Block Flow: Learning Straight Flow on Data Blocks

Wang, Zibin, Ouyang, Zhiyuan, Zhang, Xiangyun

arXiv.org Artificial Intelligence 

Diffusion generative models have emerged as a compelling family of paradigms capable of modeling data distributions by stochastic differential equations (SDEs) [1, 2, 3],and they have remarkable success in many fields like images generation [4, 5], video systhesis[6, 7], audio systhesis[8], protein design[9], and so on.

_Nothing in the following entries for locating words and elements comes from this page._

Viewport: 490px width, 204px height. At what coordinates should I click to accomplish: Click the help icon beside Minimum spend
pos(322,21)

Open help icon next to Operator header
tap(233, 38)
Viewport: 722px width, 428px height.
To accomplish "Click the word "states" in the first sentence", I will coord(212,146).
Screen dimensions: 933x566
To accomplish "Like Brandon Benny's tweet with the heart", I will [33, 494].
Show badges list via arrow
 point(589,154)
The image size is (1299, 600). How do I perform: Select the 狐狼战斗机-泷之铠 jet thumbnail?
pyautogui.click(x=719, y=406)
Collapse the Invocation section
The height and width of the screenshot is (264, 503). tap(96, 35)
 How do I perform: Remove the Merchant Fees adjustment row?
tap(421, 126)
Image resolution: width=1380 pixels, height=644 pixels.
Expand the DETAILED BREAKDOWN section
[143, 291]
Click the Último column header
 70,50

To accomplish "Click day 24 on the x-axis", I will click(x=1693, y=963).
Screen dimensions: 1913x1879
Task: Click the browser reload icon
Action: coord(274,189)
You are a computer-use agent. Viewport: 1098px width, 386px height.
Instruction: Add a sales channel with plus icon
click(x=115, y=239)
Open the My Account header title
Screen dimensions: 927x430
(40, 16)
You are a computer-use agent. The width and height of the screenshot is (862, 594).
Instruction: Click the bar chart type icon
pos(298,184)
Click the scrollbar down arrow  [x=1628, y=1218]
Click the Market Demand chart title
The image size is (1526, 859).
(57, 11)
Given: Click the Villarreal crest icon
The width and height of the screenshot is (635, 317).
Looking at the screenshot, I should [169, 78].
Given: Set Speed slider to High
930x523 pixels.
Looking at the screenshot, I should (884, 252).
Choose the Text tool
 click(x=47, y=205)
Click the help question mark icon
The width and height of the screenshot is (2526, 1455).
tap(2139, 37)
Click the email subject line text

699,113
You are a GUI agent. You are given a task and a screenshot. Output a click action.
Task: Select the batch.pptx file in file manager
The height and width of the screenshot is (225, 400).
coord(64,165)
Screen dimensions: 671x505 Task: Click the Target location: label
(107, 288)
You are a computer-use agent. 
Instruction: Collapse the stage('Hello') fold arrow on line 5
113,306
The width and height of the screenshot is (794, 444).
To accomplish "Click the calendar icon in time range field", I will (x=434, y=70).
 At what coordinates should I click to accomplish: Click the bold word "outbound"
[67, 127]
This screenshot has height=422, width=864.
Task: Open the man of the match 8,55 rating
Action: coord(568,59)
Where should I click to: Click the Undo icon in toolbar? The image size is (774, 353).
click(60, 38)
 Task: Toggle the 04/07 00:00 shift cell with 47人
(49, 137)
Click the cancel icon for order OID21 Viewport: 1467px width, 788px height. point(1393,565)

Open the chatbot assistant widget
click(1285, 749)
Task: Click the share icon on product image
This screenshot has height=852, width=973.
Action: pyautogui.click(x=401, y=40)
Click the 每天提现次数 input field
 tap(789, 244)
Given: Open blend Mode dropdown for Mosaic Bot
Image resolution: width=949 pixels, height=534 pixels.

The generative process is defined as the temporal inversion of a forward diffusion process, wherein data is progressively transformed into noise. This approach enables training on a stationary loss function [10]. Moreover, they are not restricted by the invertibility constraint and can generate high-fidelity samples with great diversity, allowing them to be success fully applied to various datasets of unprecedented scales [11, 12]. Continuous Normalizing Flow (CNF) is defined by [13], which offer the capability to model arbitrary trajectories, encompassing those represented by diffusion processes[14]. This approach is particularly appealing as it addresses the suboptimal alignment between noise and data in diffusion models by attempting to build a straight trajectory formulation that directly connects them. With neural ordinary differential equations (ODEs), [15] propose flow-matching to train CNFs and achieve empirically observed improvements in both training efficiency and inference speed compared to traditional diffusion models. A key drawback of diffusion/flow-matching models is their high computational cost during inference, as generating a single sample (e.g., an image) requires solving an ODE or SDE using a numerical solver that repeatedly evaluates the computationally expensive neural drift function.